> _SECCIÓN DE TEXTO_:
XXV ANIVERSARIO
Cuando salió La República, no me gustaba el proyecto. Yo estaba en otro, que finalmente debió cerrar. La primera vez que entré a la redacción de La República estaba en Uruguay y Rondeau, y fue para visitar a los periodistas que la ocupaban. Luego de algunas vueltas en otros rubros, decidí hacer una ronda por [...]
Cuando salió La República, no me gustaba el proyecto. Yo estaba en otro, que finalmente debió cerrar. La primera vez que entré a la redacción de La República estaba en Uruguay y Rondeau, y fue para visitar a los periodistas que la ocupaban.
Luego de algunas vueltas en otros rubros, decidí hacer una ronda por los diarios a ver si volvía al oficio. Dejé La República para el final, porque estaba seguro de que me iban a decir “empezás mañana”, y no quería. Como lo dejé para el viernes, me dijeron “empezás el lunes.” Comencé a cubrir la Junta Departamental.
En el Diario Plural, pronto aprendí varias cosas de mi oficio que en un diario partidario no ejercitábamos.
La primera lección fue que en ese momento el diario era lo que yo llamo “la plaza pública”, o sea el medio en el que todos querían salir a decir sus cosas. No era difícil conseguir primicias cuando uno bajaba al subsuelo de la Junta, donde están los despachos de la oposición, y lo llamaban de cinco despachos distintos pidiendo para realizar declaraciones o para arrimarme documentos. El diario conservó ese sitial envidiable hasta que en 1994 se pronunció a favor del Encuentro Progresista. Los problemas de dinero fueron crónicos y el gran mérito de La República es haber sobrevivido. Sin embargo, siendo administrador Waldemar Sarli, había resuelto el problema de los sueldos y su sistema duró con pagos en fecha casi diez años, incluyendo el período de Víctor ‘Toto’ Rossi como administrador.
La segunda, es que no sólo los políticos querían salir aquí. En una época a Mario Delgado Jerez se le creó el cargo de encargado de atender a quienes venían a la redacción. Uno de cada cien traía algo de interés, la mayoría eran personas angustiadas por alguna paranoia, como el que decía que la Embajada Española lo seguía para matarlo. O personas que erraban el calibre, como el que denunció que el profesor tal del liceo cual había llegado tarde tres veces seguidas. Podría ser verdad, pero tuvimos que llegar a convenciones sobre qué denuncia era responsabilidad de la prensa para el mejor funcionamiento de la sociedad y qué era someter a gente al escarnio público por errores menores.

> _TAREA PLANTEADA A_: Selecciona cada línea de los registros en la que figure la palabra "chart".
Los registros no guardan relación alguna con el texto sobre La República.

> _REGISTROS ALMACENADOS_:
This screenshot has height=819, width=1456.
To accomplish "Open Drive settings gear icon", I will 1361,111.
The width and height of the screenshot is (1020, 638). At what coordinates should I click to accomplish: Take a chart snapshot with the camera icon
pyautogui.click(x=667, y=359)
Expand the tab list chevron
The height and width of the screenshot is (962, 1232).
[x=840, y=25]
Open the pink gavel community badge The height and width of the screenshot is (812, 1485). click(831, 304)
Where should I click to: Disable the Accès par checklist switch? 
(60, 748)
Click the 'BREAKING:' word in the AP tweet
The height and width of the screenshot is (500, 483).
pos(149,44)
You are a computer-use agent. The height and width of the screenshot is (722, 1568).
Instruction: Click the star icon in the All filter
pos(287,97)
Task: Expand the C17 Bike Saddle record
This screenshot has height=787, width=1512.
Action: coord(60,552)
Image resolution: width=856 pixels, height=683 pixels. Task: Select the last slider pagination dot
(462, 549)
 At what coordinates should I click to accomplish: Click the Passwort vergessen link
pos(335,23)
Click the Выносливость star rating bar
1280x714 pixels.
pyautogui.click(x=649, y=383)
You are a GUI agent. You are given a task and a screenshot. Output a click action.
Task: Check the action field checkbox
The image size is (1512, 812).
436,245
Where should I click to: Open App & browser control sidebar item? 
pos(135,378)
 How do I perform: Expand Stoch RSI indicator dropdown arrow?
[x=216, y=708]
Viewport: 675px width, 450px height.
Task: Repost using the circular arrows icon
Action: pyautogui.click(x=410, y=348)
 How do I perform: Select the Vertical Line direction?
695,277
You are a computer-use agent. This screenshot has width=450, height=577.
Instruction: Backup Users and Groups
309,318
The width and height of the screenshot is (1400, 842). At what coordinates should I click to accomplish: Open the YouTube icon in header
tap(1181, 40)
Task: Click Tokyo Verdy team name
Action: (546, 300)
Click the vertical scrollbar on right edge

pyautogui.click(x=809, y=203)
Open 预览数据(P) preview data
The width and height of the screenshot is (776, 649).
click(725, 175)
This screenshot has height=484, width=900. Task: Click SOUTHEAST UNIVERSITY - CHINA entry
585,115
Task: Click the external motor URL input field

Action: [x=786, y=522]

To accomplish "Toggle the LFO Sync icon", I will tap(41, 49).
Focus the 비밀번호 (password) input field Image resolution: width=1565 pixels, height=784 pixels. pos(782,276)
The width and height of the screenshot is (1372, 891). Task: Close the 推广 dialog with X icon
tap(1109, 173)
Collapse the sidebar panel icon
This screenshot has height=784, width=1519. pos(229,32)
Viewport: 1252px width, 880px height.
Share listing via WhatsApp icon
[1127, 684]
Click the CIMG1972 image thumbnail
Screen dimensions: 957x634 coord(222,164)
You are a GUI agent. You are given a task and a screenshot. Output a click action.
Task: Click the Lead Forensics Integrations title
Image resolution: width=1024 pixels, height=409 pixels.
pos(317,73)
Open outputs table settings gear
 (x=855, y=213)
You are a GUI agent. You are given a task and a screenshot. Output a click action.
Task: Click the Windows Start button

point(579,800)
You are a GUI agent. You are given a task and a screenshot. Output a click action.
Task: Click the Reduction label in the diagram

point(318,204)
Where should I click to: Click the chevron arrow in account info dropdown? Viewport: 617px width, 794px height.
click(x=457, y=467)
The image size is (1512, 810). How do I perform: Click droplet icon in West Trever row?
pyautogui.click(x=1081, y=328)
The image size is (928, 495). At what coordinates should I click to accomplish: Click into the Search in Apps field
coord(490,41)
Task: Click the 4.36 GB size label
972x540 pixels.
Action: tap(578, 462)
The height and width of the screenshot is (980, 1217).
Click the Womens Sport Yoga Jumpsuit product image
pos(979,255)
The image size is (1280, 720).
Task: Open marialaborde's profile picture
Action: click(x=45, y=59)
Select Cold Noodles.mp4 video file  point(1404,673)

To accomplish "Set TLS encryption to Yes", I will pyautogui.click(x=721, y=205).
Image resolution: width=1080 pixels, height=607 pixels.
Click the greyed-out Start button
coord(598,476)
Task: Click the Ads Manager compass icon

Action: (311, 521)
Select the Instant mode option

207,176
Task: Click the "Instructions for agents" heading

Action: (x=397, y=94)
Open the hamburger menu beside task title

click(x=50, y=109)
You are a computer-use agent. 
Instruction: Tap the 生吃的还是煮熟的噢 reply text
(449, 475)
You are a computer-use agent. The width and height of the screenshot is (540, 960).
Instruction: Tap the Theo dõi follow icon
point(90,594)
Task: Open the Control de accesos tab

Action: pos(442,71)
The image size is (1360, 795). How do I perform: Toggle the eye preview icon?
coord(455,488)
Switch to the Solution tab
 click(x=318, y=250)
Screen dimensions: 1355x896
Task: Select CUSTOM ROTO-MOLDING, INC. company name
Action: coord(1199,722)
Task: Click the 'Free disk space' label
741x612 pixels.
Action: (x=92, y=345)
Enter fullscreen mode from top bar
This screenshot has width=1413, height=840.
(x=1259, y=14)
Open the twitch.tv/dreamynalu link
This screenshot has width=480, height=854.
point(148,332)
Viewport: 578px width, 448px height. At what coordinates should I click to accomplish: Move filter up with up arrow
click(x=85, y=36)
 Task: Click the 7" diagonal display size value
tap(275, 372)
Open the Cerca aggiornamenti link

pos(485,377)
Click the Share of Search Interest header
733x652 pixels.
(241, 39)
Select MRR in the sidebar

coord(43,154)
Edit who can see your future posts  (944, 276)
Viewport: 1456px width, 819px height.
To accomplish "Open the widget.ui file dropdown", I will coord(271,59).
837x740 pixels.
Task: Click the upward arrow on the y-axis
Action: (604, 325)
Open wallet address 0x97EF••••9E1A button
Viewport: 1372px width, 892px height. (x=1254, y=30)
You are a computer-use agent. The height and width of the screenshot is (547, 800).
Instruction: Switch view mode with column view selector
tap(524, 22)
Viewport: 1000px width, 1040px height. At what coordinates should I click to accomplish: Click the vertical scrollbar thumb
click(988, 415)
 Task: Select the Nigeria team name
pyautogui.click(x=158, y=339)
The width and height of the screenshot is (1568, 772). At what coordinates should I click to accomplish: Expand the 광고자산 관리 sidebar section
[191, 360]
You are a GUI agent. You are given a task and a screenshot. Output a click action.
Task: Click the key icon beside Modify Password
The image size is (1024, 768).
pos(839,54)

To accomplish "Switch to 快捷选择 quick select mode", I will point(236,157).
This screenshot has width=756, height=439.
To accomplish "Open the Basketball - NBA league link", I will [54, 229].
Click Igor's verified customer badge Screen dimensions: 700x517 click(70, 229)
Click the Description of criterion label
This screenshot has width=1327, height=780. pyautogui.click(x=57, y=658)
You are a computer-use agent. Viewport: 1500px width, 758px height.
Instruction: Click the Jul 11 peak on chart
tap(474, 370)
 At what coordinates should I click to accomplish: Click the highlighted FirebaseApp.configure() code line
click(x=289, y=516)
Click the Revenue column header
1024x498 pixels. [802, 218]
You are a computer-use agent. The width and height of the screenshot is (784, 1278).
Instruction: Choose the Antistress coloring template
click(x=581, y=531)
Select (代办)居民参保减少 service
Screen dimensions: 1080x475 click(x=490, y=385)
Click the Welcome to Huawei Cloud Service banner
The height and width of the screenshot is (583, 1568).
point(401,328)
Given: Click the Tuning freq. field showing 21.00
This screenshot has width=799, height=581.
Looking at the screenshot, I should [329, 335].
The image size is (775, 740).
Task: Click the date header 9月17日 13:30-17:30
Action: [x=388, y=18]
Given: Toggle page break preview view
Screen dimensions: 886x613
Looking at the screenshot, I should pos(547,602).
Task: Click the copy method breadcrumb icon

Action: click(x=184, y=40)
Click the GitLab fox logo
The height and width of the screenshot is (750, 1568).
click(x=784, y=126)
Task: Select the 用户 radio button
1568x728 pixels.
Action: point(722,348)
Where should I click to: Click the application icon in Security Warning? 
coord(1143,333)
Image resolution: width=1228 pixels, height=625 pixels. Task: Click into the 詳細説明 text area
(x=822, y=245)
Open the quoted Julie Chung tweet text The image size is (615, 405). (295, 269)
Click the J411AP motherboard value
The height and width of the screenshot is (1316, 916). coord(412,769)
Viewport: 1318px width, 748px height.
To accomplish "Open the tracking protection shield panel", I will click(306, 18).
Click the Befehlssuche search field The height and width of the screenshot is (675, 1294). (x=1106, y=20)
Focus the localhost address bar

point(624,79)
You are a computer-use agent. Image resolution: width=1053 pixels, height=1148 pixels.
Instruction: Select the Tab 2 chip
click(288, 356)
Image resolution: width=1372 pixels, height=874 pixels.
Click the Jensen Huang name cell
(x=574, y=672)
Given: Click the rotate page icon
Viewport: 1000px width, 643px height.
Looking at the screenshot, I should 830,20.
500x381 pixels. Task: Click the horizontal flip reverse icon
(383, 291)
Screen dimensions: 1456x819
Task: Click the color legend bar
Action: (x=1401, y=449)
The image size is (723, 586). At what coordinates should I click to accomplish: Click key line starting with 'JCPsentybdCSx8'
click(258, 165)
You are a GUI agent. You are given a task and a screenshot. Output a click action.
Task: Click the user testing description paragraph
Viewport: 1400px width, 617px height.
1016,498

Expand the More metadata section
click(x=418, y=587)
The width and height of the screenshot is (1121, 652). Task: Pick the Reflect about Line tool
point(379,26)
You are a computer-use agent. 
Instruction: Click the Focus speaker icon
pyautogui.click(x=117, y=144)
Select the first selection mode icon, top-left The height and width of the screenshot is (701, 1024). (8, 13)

> _TAREA PLANTEADA B_: Enumera todas las personas que aparecen mencionadas por su nombre en el texto sobre La República.

> _SOLUCIÓN ESCRITA A_:
The width and height of the screenshot is (1020, 638). At what coordinates should I click to accomplish: Take a chart snapshot with the camera icon
Instruction: Click the Jul 11 peak on chart

> _SOLUCIÓN ESCRITA B_:
- Waldemar Sarli
- Víctor ‘Toto’ Rossi
- Mario Delgado Jerez